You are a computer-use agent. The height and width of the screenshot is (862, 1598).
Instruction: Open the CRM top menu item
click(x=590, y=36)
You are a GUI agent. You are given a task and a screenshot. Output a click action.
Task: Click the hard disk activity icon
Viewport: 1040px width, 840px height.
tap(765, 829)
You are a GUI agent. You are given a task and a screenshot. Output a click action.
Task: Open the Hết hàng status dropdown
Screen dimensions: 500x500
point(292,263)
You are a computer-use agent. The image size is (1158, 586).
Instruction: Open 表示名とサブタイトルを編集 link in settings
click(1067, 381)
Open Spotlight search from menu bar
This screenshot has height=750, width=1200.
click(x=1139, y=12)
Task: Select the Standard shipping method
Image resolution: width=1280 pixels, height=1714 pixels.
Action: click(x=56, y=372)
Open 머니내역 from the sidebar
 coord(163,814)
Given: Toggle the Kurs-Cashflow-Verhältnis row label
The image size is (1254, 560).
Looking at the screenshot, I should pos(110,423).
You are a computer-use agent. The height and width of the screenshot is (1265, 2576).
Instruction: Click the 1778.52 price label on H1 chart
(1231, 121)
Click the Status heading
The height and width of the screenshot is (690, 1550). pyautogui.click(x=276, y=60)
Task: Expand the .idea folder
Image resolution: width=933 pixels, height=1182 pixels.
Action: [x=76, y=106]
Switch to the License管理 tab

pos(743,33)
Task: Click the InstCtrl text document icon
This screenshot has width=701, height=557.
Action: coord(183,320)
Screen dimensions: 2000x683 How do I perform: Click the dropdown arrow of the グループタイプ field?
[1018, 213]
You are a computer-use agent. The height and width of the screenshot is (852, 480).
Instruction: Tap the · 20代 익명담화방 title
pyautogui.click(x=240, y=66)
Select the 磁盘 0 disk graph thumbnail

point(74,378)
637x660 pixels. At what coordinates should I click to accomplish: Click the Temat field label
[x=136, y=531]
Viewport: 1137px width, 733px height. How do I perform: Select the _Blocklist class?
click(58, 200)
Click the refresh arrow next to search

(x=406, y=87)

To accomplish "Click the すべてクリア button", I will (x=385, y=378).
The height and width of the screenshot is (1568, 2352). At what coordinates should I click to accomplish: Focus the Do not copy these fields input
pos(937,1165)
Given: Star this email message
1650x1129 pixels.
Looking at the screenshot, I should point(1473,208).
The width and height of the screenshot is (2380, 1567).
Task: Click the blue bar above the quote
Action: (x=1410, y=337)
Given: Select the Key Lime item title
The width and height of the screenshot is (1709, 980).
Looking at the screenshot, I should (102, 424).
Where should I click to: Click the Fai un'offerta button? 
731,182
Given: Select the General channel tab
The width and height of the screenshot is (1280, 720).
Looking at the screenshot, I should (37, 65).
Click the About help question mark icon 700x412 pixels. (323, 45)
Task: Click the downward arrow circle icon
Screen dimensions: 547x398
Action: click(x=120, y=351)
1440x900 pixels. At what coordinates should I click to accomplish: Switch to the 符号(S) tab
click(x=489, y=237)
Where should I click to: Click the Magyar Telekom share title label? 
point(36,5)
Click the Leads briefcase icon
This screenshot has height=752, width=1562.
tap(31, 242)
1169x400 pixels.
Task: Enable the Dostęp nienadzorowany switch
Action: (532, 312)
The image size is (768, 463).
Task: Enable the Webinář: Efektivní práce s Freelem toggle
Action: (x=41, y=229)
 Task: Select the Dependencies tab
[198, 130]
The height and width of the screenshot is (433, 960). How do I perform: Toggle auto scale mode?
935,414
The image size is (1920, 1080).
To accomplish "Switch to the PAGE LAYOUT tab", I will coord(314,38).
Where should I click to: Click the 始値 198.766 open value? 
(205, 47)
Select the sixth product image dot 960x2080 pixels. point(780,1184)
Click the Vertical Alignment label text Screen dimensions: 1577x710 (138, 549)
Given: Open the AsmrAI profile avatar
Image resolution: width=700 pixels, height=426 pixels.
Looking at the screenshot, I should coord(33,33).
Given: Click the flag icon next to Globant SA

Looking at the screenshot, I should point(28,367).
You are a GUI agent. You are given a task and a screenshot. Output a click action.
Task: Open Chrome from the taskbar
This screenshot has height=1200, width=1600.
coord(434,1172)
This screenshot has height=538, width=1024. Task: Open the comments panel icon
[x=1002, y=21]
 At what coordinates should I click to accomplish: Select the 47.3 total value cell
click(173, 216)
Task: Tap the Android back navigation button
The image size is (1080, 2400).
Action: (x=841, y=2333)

WHAT THE EXERCISE ASKS: Could you copy every row above word for word, with nothing left out or changed?

TASK SOLUTION:
You are a computer-use agent. The height and width of the screenshot is (862, 1598).
Instruction: Open the CRM top menu item
click(x=590, y=36)
You are a GUI agent. You are given a task and a screenshot. Output a click action.
Task: Click the hard disk activity icon
Viewport: 1040px width, 840px height.
tap(765, 829)
You are a GUI agent. You are given a task and a screenshot. Output a click action.
Task: Open the Hết hàng status dropdown
Screen dimensions: 500x500
point(292,263)
You are a computer-use agent. The image size is (1158, 586).
Instruction: Open 表示名とサブタイトルを編集 link in settings
click(1067, 381)
Open Spotlight search from menu bar
This screenshot has height=750, width=1200.
click(x=1139, y=12)
Task: Select the Standard shipping method
Image resolution: width=1280 pixels, height=1714 pixels.
Action: click(x=56, y=372)
Open 머니내역 from the sidebar
 coord(163,814)
Given: Toggle the Kurs-Cashflow-Verhältnis row label
The image size is (1254, 560).
Looking at the screenshot, I should pos(110,423).
You are a computer-use agent. The height and width of the screenshot is (1265, 2576).
Instruction: Click the 1778.52 price label on H1 chart
(1231, 121)
Click the Status heading
The height and width of the screenshot is (690, 1550). pyautogui.click(x=276, y=60)
Task: Expand the .idea folder
Image resolution: width=933 pixels, height=1182 pixels.
Action: [x=76, y=106]
Switch to the License管理 tab

pos(743,33)
Task: Click the InstCtrl text document icon
This screenshot has width=701, height=557.
Action: coord(183,320)
Screen dimensions: 2000x683 How do I perform: Click the dropdown arrow of the グループタイプ field?
[1018, 213]
You are a computer-use agent. The height and width of the screenshot is (852, 480).
Instruction: Tap the · 20代 익명담화방 title
pyautogui.click(x=240, y=66)
Select the 磁盘 0 disk graph thumbnail

point(74,378)
637x660 pixels. At what coordinates should I click to accomplish: Click the Temat field label
[x=136, y=531]
Viewport: 1137px width, 733px height. How do I perform: Select the _Blocklist class?
click(58, 200)
Click the refresh arrow next to search

(x=406, y=87)

To accomplish "Click the すべてクリア button", I will (x=385, y=378).
The height and width of the screenshot is (1568, 2352). At what coordinates should I click to accomplish: Focus the Do not copy these fields input
pos(937,1165)
Given: Star this email message
1650x1129 pixels.
Looking at the screenshot, I should point(1473,208).
The width and height of the screenshot is (2380, 1567).
Task: Click the blue bar above the quote
Action: (x=1410, y=337)
Given: Select the Key Lime item title
The width and height of the screenshot is (1709, 980).
Looking at the screenshot, I should (102, 424).
Where should I click to: Click the Fai un'offerta button? 
731,182
Given: Select the General channel tab
The width and height of the screenshot is (1280, 720).
Looking at the screenshot, I should (37, 65).
Click the About help question mark icon 700x412 pixels. (323, 45)
Task: Click the downward arrow circle icon
Screen dimensions: 547x398
Action: click(x=120, y=351)
1440x900 pixels. At what coordinates should I click to accomplish: Switch to the 符号(S) tab
click(x=489, y=237)
Where should I click to: Click the Magyar Telekom share title label? 
point(36,5)
Click the Leads briefcase icon
This screenshot has height=752, width=1562.
tap(31, 242)
1169x400 pixels.
Task: Enable the Dostęp nienadzorowany switch
Action: (532, 312)
The image size is (768, 463).
Task: Enable the Webinář: Efektivní práce s Freelem toggle
Action: (x=41, y=229)
 Task: Select the Dependencies tab
[198, 130]
The height and width of the screenshot is (433, 960). How do I perform: Toggle auto scale mode?
935,414
The image size is (1920, 1080).
To accomplish "Switch to the PAGE LAYOUT tab", I will coord(314,38).
Where should I click to: Click the 始値 198.766 open value? 
(205, 47)
Select the sixth product image dot 960x2080 pixels. point(780,1184)
Click the Vertical Alignment label text Screen dimensions: 1577x710 (138, 549)
Given: Open the AsmrAI profile avatar
Image resolution: width=700 pixels, height=426 pixels.
Looking at the screenshot, I should coord(33,33).
Given: Click the flag icon next to Globant SA

Looking at the screenshot, I should point(28,367).
You are a GUI agent. You are given a task and a screenshot. Output a click action.
Task: Open Chrome from the taskbar
This screenshot has height=1200, width=1600.
coord(434,1172)
This screenshot has height=538, width=1024. Task: Open the comments panel icon
[x=1002, y=21]
 At what coordinates should I click to accomplish: Select the 47.3 total value cell
click(173, 216)
Task: Tap the Android back navigation button
The image size is (1080, 2400).
Action: (x=841, y=2333)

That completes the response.